Branch and bound is an algorithm design paradigm which is generally used for solving combinatorial optimization problems. These problems are typically exponential in terms of time complexity and may require exploring all possible permutations in worst case. The Branch and Bound Algorithm technique solves these problems relatively quickly.
Let us consider the 0/1 Knapsack problem to understand Branch and Bound.
There are many algorithms by which the knapsack problem can be solved:
- Greedy Algorithm for Fractional Knapsack
- DP solution for 0/1 Knapsack
- Backtracking Solution for 0/1 Knapsack.
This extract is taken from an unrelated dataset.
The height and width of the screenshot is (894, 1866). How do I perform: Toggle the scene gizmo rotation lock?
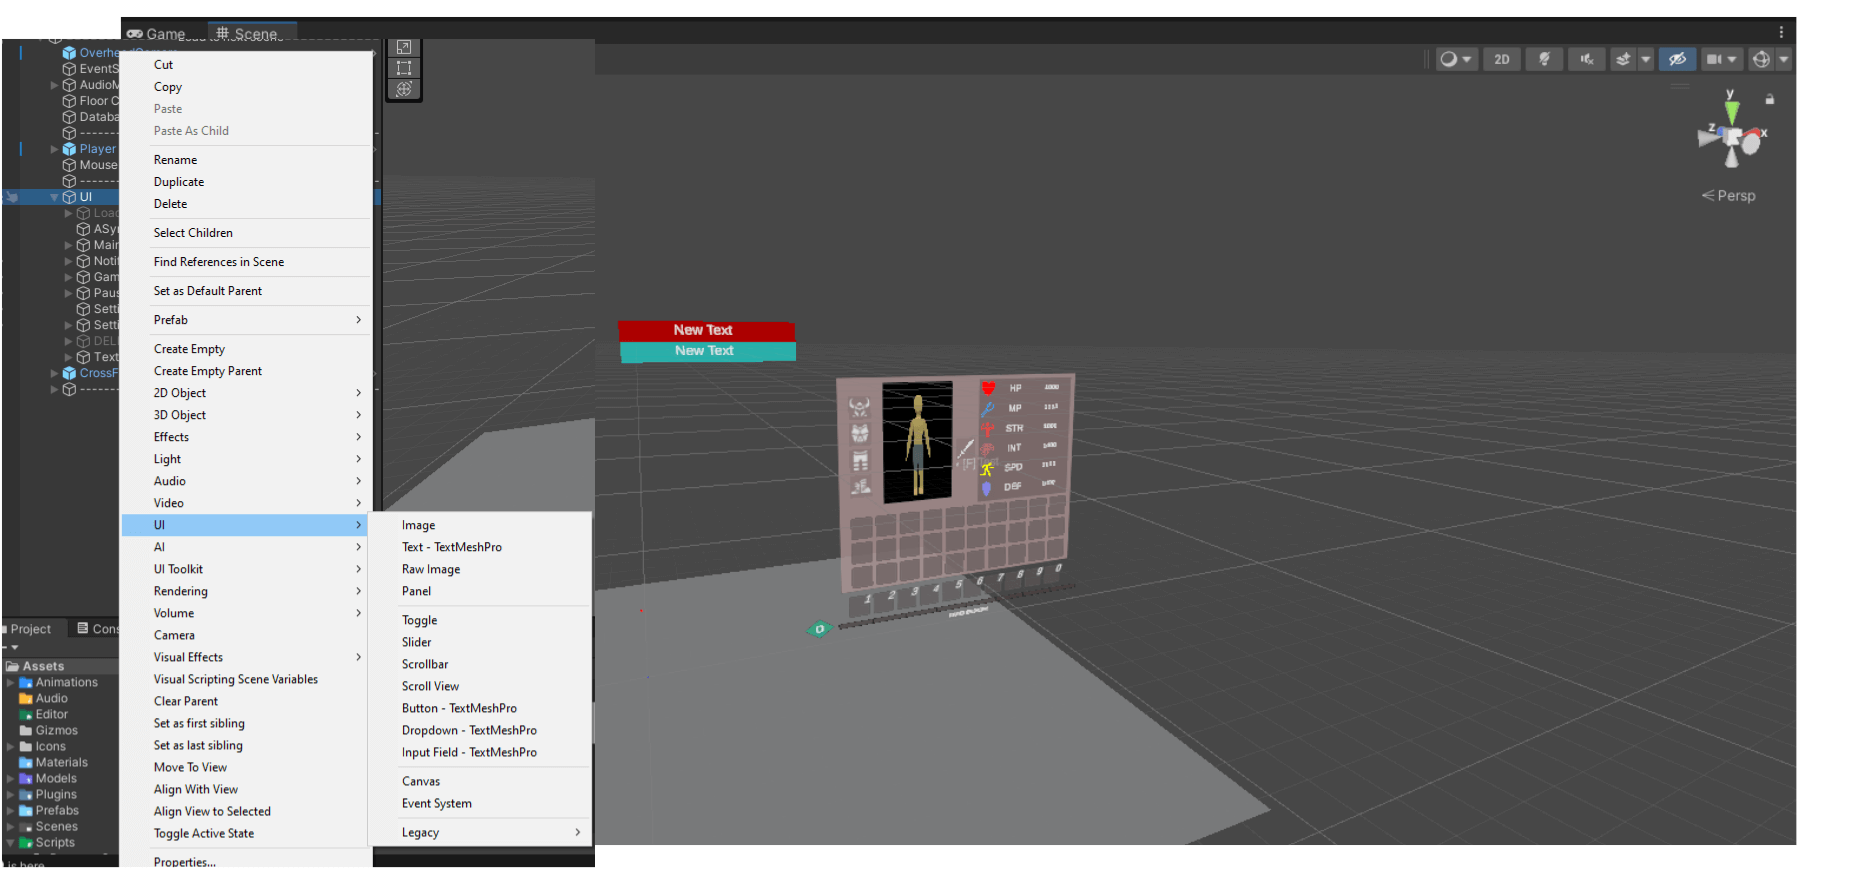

Let’s see the Branch and Bound Approach to solve the 0/1 Knapsack problem: The Backtracking Solution can be optimized if we know a bound on best possible solution subtree rooted with every node. If the best in subtree is worse than current best, we can simply ignore this node and its subtrees. So we compute bound (best solution) for every node and compare the bound with current best solution before exploring the node.
Example bounds used in below diagram are, A down can give $315, B down can $275, C down can $225, D down can $125 and E down can $30.
- Branch and Bound | Set 1 (Introduction with 0/1 Knapsack)
- Branch and Bound | Set 2 (Implementation of 0/1 Knapsack)
- Branch and Bound | Set 3 (8 puzzle Problem)
- Branch and Bound | Set 5 (N Queen Problem)
- Branch And Bound | Set 6 (Traveling Salesman Problem)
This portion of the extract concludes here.